Kuchipudi is typical in Southeast India. It can be traced back to the 2nd century BC. However, the dance in its current form was developed in the 14th century.

Like Kathakali, it is a type of dance drama which combines speech, mime and dance.

The dance would usually start with South Indian Carnatic music. The lyrics in the songs for Kuchipudi are usually in Telugu and sometimes in Sanskrit.

Fast elegant moves and delicate footsteps are typical for Kuchipudi. Dancers dance on a brass plate with their feet upon the raised edges. They hold two small candles- diyas, while dancing upon the plate. Also, they are balancing a small vessel full of water called “kundi” on their heads.

Normally, the dancers would put out the candles and wash their hands with the water from the kundi at the end of the performance.


Manipuri is a completely religious dance and its main purpose is to worship the gods Radha and Krishna. It originates from the province of Manipur, Northeast India.

The dance as it is known today appeared in the 15th century, but some of its basic steps date back to the 2nd century AD.

Characteristics of traditional manipuri are soft and graceful, rounded movements.

The instruments which accompany a manipuri dance are pung - a percussion instrument, small cymbals, pena - a string instrument, a wind instrument and a singer. The musicians who play the pung are also taught now to dance while playing.

The lyrics for manipuri can be in Sanskrit, Maithili or Brij Bhasha.


Mohiniyattam is a traditional dance from Kerala, South India, which appeared in the 16th century. It is the youngest of the classical Indian dances.

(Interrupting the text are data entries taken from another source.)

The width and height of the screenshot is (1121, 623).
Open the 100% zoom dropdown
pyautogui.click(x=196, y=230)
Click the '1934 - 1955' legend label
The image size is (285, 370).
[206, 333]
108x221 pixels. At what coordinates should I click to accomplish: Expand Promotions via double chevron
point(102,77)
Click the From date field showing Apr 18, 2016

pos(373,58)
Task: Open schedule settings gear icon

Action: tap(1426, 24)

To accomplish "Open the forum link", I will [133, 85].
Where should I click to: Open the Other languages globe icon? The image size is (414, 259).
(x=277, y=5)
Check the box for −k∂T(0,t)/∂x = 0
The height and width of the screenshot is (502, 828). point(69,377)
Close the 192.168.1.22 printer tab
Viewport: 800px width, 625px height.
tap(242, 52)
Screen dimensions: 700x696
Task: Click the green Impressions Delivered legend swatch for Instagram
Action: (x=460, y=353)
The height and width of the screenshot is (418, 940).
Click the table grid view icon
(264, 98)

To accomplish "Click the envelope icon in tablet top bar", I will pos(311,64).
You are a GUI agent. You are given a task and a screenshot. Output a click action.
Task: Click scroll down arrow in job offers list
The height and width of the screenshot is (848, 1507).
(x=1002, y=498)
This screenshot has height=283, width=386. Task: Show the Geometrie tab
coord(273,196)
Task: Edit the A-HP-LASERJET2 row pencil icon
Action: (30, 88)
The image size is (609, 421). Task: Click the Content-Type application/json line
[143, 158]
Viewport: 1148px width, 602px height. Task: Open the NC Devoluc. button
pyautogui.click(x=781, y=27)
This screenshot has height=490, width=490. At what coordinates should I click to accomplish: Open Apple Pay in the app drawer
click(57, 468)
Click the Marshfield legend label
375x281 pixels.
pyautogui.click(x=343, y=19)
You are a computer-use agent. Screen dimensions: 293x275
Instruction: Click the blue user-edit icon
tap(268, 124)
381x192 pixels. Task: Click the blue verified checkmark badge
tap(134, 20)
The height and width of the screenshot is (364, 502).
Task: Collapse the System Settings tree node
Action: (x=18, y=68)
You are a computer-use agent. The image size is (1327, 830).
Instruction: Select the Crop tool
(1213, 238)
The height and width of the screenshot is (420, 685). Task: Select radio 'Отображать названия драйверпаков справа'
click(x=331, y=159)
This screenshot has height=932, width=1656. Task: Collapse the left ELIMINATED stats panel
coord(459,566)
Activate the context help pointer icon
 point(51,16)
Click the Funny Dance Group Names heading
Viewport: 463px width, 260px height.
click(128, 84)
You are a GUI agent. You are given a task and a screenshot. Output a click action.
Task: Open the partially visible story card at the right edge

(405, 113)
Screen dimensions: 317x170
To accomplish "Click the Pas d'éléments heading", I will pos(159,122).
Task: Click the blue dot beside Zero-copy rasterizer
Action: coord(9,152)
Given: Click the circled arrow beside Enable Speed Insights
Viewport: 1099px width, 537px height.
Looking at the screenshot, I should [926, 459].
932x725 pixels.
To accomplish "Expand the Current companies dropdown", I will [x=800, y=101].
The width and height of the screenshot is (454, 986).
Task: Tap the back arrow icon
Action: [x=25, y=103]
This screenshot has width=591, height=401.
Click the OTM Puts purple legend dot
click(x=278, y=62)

The word “Mohiniyattam” means “dance of an enchantress”. The dance illustrates the absolute love towards God.

Unlike other typical Indian dances, Mohiniyattam is a solo performance. It is danced by women only. It refers to other typical dances like Bharatanatayam and Kathakali.

Mohiniyattam dancers perform dressed in simple and elegant costumes - a white sari with gold embroidered edges. The hair of the dancer is tied in a bun which is decorated with jasmine flowers.

Mohiniyattam consists of about 40 dance steps called adavukal (or atavukal). Dance movements are slow and gentle. Dancers maintain their upright posture throughout the whole dance. The woman who dances mohiniyattam has to be able to “dance” with her eyes and express with them both shyness and sensuality.


Sattriya comes from the word “Sattra”- monastery, which is where the dance was performed in the old days. Traditionally, it was performed by male monks who lived in the monastery as part of their daily routine. Nowadays, it is danced by both men and women.

Sattriya combines drama and dance, as well as singing and poetry. The typical musical instruments include drums- “khols”, cymbals - “taals” and flute which play special compositions called borgeets.

The typical clothing for sattriya dancing is made of a type of silk called pat. This cloth, as well as the ornaments on the dance uniforms are typical for the Assam region.